• _TASK TO COMPLETE_:
All lines from the one holding "Open the New window icon" to the end of the listing are to be output exactly, both ends included, with any pictures left out.
▼▼▼
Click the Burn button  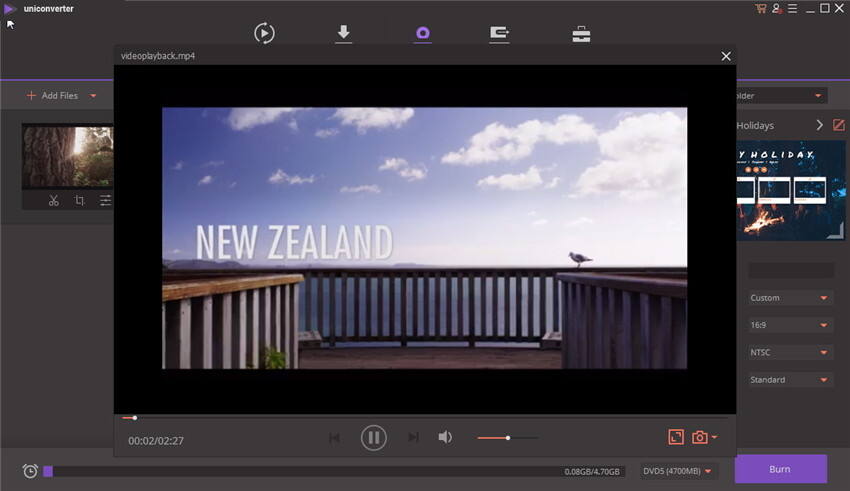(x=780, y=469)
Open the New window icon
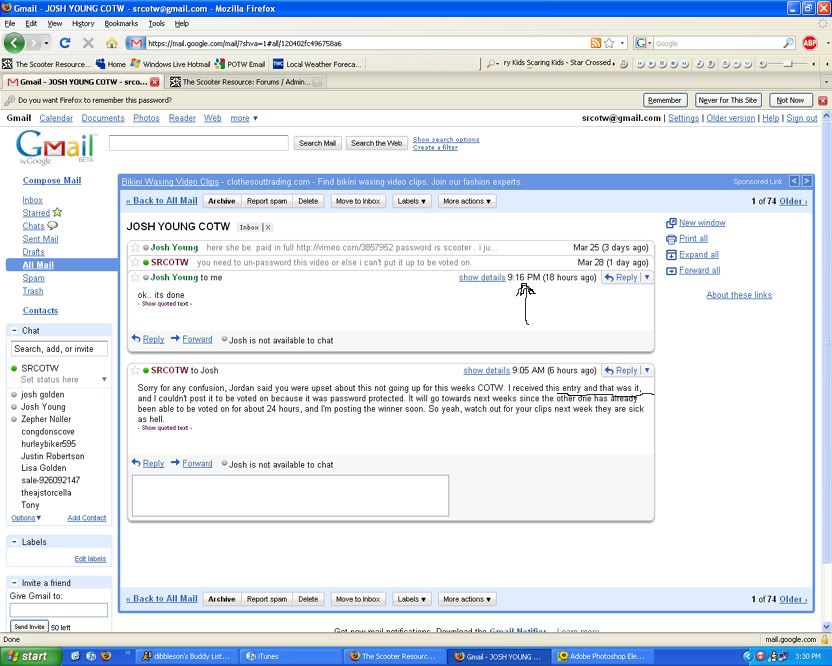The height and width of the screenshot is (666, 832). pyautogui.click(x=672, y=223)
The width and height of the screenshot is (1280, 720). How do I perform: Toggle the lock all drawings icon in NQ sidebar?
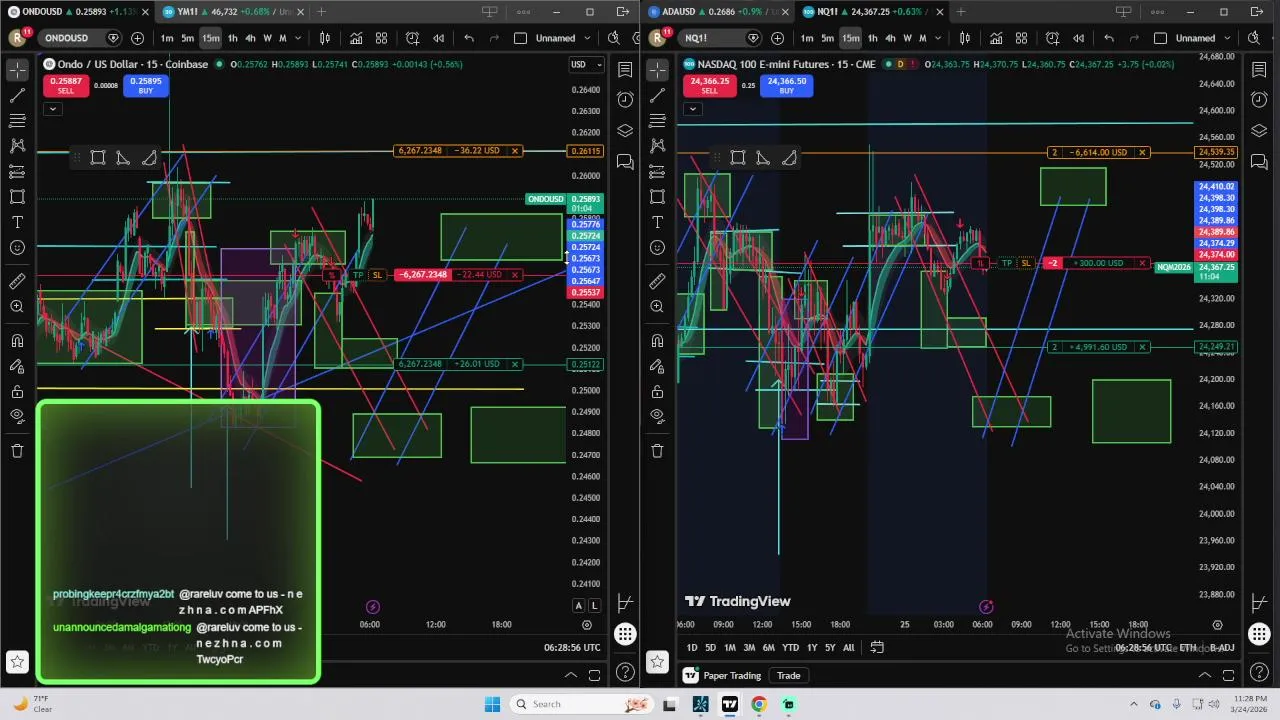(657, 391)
▲▲▲
• _PROBLEM SOLUTION_:
Open the New window icon
The height and width of the screenshot is (666, 832). pyautogui.click(x=672, y=223)
The width and height of the screenshot is (1280, 720). How do I perform: Toggle the lock all drawings icon in NQ sidebar?
(657, 391)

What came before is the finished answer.